Yoga Nidrā: What it is and How to Bring it Into Your Self Care Routine

Imagine you’re waking up from an amazing dream, one that brought you great joy. You slowly open your eyes, glance out the window to see the morning sun peering through the curtains. The trees sway outside and a gentle smile sweeps across your face as you witness the beautiful day ahead.

We’ve all experienced those mornings when we wake to the simplicity that is existing. When worry is not at the surface of the brain and instead, a deep sense that everything is actually okay. In this time of unrest in our society, we are looking for ways to meet this blissful state more often. We are turning to eastern practices like meditation and yoga as a necessity to soothe our minds. One in particular, has been finding its way into our culture, called Yoga Nidrā.
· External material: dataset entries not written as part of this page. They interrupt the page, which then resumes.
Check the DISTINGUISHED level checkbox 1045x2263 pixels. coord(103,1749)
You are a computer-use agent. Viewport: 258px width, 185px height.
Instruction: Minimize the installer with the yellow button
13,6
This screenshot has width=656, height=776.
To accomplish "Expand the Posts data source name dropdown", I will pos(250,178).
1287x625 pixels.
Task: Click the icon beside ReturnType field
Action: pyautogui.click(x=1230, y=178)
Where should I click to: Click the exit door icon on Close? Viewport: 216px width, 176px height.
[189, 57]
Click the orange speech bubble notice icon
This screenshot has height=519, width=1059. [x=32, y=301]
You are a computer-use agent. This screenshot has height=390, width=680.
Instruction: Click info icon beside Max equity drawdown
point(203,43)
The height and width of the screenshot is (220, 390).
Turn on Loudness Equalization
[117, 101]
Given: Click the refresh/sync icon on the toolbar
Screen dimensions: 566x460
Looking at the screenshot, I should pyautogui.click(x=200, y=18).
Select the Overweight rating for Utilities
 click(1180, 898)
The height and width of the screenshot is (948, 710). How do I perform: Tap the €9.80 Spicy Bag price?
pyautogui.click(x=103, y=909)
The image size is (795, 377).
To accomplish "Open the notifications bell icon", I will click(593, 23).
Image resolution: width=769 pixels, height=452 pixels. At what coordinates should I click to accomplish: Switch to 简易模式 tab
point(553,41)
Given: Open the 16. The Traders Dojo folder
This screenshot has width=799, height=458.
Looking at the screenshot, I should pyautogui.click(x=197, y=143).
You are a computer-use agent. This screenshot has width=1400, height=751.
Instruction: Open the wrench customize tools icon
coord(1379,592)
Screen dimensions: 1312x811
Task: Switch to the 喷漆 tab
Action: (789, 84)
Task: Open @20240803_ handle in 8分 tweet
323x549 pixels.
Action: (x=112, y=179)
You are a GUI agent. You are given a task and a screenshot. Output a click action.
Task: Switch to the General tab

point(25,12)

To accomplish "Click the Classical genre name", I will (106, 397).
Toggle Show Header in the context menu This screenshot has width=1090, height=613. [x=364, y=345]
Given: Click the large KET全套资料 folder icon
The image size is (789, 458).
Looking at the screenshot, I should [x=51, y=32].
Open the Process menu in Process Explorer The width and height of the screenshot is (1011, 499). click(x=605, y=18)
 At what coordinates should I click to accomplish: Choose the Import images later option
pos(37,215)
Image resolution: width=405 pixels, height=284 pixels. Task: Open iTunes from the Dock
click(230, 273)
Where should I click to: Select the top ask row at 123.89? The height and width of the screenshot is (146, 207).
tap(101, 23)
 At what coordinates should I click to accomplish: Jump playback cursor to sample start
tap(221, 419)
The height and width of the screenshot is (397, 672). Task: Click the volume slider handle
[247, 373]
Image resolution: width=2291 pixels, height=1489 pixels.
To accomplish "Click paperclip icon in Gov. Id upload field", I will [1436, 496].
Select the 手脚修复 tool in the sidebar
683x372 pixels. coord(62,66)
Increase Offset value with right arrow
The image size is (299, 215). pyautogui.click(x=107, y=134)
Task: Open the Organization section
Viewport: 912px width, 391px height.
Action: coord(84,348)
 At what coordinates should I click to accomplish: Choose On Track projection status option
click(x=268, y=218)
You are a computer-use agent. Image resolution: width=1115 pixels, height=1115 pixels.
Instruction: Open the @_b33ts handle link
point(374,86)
The Bliss Of Yoga But Without Having To Move

Yoga Nidrā is an ancient practice traced back to 700 BC in India, defined as “conscious sleep.” With the goal to turn the mind away from the external world and instead, inward. Observing our internal state from a place of reflection—witnessing the outside world rather than reacting to it.

Sounds so simple right? If it was, society wouldn’t be in such a state of emotional unease. The good news is, those who practice Yoga Nidrā (myself included) find it to be helpful for alleviating many negative emotions such as:

  • Anxious thoughts
  • Stress
  • Feelings of depression
  • Foggy brain
  • Lack of focus
  • Limiting beliefs
  • Sleep tension
  • Insomnia

In the current state of the world, we are especially prone to these feelings. In western culture, we often associate our emotional state with what we are preserving around us. Whereas in eastern philosophies, it is our internal world or ego, that controls our emotions.

How Yoga Nidrā Works

According to ancient teachings, there are “five layers of the self.” Said in Sanskrit as Pancha Maya Kosha. These five layers are our physical body, energetic/subtle body, mental state, wisdom, and our bliss body. The practice of Yoga Nidrā takes the listener on a journey through each one of these “bodies.”

Unlike other traditional meditation practices, Yoga Nidrā begins lying down. A teacher then guides the listener through diaphragmatic breathing and spoken visualization. Allowing for deep relaxation into a state that is neither sleeping nor awake. When the listener awakes, there is a feeling of rest and again, like waking from a beautiful dream.

How to bring Yoga Nidrā into your self-care routine

With a practice like Yoga Nidrā, begin by focusing on what in your life needs soothing. Use the practice as often as feels comfortable for your lifestyle and needs. For instance, if you are experiencing insomnia, use the practice in bed before sleep. 

Meditation and yoga can be done without a teacher, but Yoga Nidrā is a guided practice that can be done at any time of the day. Explore different practitioners to find one that you like. The app InsightTimer has a vast library of free Yoga Nidrā teachers with different focuses. Once you bring it into your routine, try sticking to it for at least a month. Notice how your conscious mind feels after a few weeks of practice.

Use Yoga Nidrā as a tool to help find inner peace or as an integrative practice alongside yoga. Be gentle with yourself as you explore the practice. Addressing stress, anxiety, and depression in a holistic way can take time and patience. But it can start with simply finding a place to lay down, enter into stillness, and allow for a conscious sleep to wash over you.